Segment Open

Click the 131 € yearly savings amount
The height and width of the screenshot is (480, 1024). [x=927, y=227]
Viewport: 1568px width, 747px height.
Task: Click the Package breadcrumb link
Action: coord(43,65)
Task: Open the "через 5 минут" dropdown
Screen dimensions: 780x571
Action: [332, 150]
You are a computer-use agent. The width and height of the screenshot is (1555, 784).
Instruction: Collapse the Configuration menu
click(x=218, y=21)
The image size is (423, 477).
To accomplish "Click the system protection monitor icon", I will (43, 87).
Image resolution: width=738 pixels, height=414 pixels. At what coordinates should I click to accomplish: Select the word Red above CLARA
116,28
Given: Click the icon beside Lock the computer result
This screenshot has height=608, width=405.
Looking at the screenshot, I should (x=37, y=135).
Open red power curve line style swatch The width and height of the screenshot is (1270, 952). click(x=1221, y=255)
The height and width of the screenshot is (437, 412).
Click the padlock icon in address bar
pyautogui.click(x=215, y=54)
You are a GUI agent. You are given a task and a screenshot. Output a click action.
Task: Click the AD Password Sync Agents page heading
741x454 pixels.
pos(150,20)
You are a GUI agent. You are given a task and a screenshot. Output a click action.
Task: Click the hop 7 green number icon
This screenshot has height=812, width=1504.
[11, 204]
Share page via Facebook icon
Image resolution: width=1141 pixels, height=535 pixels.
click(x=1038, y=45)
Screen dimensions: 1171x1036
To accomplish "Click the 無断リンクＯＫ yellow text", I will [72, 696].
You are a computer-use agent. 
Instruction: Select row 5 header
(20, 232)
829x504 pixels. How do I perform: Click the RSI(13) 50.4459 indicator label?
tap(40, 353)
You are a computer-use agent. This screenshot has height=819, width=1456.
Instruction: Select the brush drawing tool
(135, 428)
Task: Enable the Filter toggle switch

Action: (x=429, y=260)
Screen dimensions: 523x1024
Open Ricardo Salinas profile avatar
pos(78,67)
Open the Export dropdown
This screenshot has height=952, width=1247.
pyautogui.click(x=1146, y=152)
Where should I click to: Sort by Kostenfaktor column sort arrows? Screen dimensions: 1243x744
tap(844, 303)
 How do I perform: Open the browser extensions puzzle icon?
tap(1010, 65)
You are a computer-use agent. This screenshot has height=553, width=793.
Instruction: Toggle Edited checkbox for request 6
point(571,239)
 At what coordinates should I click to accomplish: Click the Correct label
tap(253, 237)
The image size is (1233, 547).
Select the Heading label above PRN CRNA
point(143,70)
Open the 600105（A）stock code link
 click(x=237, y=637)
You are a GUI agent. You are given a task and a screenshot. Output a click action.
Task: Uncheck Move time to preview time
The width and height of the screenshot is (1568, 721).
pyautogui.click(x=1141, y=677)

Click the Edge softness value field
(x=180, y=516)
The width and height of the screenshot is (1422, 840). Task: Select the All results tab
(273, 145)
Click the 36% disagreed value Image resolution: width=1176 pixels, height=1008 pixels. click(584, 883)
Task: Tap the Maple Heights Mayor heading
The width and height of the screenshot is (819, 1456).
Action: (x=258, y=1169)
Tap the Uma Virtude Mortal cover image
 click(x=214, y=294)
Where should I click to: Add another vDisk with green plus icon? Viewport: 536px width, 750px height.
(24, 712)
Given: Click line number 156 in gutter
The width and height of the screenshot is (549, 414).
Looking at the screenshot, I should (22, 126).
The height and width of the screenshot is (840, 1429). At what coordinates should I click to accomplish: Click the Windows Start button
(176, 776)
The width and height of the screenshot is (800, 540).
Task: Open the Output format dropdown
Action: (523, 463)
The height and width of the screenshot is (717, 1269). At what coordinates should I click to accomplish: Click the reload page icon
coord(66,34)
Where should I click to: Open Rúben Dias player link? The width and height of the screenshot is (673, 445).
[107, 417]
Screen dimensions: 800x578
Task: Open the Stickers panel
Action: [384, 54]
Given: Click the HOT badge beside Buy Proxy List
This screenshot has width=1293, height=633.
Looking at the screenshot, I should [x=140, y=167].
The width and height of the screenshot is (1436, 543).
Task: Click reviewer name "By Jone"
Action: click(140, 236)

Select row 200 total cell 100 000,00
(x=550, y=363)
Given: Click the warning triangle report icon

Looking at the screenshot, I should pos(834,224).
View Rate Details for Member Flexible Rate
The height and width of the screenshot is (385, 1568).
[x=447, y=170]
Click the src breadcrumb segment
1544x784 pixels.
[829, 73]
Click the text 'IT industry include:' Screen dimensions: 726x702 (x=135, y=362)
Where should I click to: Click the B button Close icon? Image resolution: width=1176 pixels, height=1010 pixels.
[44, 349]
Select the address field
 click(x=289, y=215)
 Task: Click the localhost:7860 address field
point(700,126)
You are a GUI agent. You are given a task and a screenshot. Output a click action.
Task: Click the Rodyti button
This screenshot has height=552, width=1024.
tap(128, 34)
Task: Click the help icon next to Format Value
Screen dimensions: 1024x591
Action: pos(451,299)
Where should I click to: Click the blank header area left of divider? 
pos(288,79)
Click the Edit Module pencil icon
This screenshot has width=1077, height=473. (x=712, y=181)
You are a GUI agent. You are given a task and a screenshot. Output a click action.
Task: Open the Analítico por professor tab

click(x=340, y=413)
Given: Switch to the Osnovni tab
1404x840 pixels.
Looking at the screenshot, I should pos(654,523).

Segment Closed

PROBLEM STATEMENT
All of the data shown above must be copied exactly.

FINAL ANSWER
Click the 131 € yearly savings amount
The height and width of the screenshot is (480, 1024). [x=927, y=227]
Viewport: 1568px width, 747px height.
Task: Click the Package breadcrumb link
Action: coord(43,65)
Task: Open the "через 5 минут" dropdown
Screen dimensions: 780x571
Action: [332, 150]
You are a computer-use agent. The width and height of the screenshot is (1555, 784).
Instruction: Collapse the Configuration menu
click(x=218, y=21)
The image size is (423, 477).
To accomplish "Click the system protection monitor icon", I will (43, 87).
Image resolution: width=738 pixels, height=414 pixels. At what coordinates should I click to accomplish: Select the word Red above CLARA
116,28
Given: Click the icon beside Lock the computer result
This screenshot has height=608, width=405.
Looking at the screenshot, I should (x=37, y=135).
Open red power curve line style swatch The width and height of the screenshot is (1270, 952). click(x=1221, y=255)
The height and width of the screenshot is (437, 412).
Click the padlock icon in address bar
pyautogui.click(x=215, y=54)
You are a GUI agent. You are given a task and a screenshot. Output a click action.
Task: Click the AD Password Sync Agents page heading
741x454 pixels.
pos(150,20)
You are a GUI agent. You are given a task and a screenshot. Output a click action.
Task: Click the hop 7 green number icon
This screenshot has height=812, width=1504.
[11, 204]
Share page via Facebook icon
Image resolution: width=1141 pixels, height=535 pixels.
click(x=1038, y=45)
Screen dimensions: 1171x1036
To accomplish "Click the 無断リンクＯＫ yellow text", I will [72, 696].
You are a computer-use agent. 
Instruction: Select row 5 header
(20, 232)
829x504 pixels. How do I perform: Click the RSI(13) 50.4459 indicator label?
tap(40, 353)
You are a computer-use agent. This screenshot has height=819, width=1456.
Instruction: Select the brush drawing tool
(135, 428)
Task: Enable the Filter toggle switch

Action: (x=429, y=260)
Screen dimensions: 523x1024
Open Ricardo Salinas profile avatar
pos(78,67)
Open the Export dropdown
This screenshot has height=952, width=1247.
pyautogui.click(x=1146, y=152)
Where should I click to: Sort by Kostenfaktor column sort arrows? Screen dimensions: 1243x744
tap(844, 303)
 How do I perform: Open the browser extensions puzzle icon?
tap(1010, 65)
You are a computer-use agent. This screenshot has height=553, width=793.
Instruction: Toggle Edited checkbox for request 6
point(571,239)
 At what coordinates should I click to accomplish: Click the Correct label
tap(253, 237)
The image size is (1233, 547).
Select the Heading label above PRN CRNA
point(143,70)
Open the 600105（A）stock code link
 click(x=237, y=637)
You are a GUI agent. You are given a task and a screenshot. Output a click action.
Task: Uncheck Move time to preview time
The width and height of the screenshot is (1568, 721).
pyautogui.click(x=1141, y=677)

Click the Edge softness value field
(x=180, y=516)
The width and height of the screenshot is (1422, 840). Task: Select the All results tab
(273, 145)
Click the 36% disagreed value Image resolution: width=1176 pixels, height=1008 pixels. click(584, 883)
Task: Tap the Maple Heights Mayor heading
The width and height of the screenshot is (819, 1456).
Action: (x=258, y=1169)
Tap the Uma Virtude Mortal cover image
 click(x=214, y=294)
Where should I click to: Add another vDisk with green plus icon? Viewport: 536px width, 750px height.
(24, 712)
Given: Click line number 156 in gutter
The width and height of the screenshot is (549, 414).
Looking at the screenshot, I should (22, 126).
The height and width of the screenshot is (840, 1429). At what coordinates should I click to accomplish: Click the Windows Start button
(176, 776)
The width and height of the screenshot is (800, 540).
Task: Open the Output format dropdown
Action: (523, 463)
The height and width of the screenshot is (717, 1269). At what coordinates should I click to accomplish: Click the reload page icon
coord(66,34)
Where should I click to: Open Rúben Dias player link? The width and height of the screenshot is (673, 445).
[107, 417]
Screen dimensions: 800x578
Task: Open the Stickers panel
Action: [384, 54]
Given: Click the HOT badge beside Buy Proxy List
This screenshot has width=1293, height=633.
Looking at the screenshot, I should [x=140, y=167].
The width and height of the screenshot is (1436, 543).
Task: Click reviewer name "By Jone"
Action: click(140, 236)

Select row 200 total cell 100 000,00
(x=550, y=363)
Given: Click the warning triangle report icon

Looking at the screenshot, I should pos(834,224).
View Rate Details for Member Flexible Rate
The height and width of the screenshot is (385, 1568).
[x=447, y=170]
Click the src breadcrumb segment
1544x784 pixels.
[829, 73]
Click the text 'IT industry include:' Screen dimensions: 726x702 (x=135, y=362)
Where should I click to: Click the B button Close icon? Image resolution: width=1176 pixels, height=1010 pixels.
[44, 349]
Select the address field
 click(x=289, y=215)
 Task: Click the localhost:7860 address field
point(700,126)
You are a GUI agent. You are given a task and a screenshot. Output a click action.
Task: Click the Rodyti button
This screenshot has height=552, width=1024.
tap(128, 34)
Task: Click the help icon next to Format Value
Screen dimensions: 1024x591
Action: pos(451,299)
Where should I click to: Click the blank header area left of divider? 
pos(288,79)
Click the Edit Module pencil icon
This screenshot has width=1077, height=473. (x=712, y=181)
You are a GUI agent. You are given a task and a screenshot. Output a click action.
Task: Open the Analítico por professor tab

click(x=340, y=413)
Given: Switch to the Osnovni tab
1404x840 pixels.
Looking at the screenshot, I should pos(654,523).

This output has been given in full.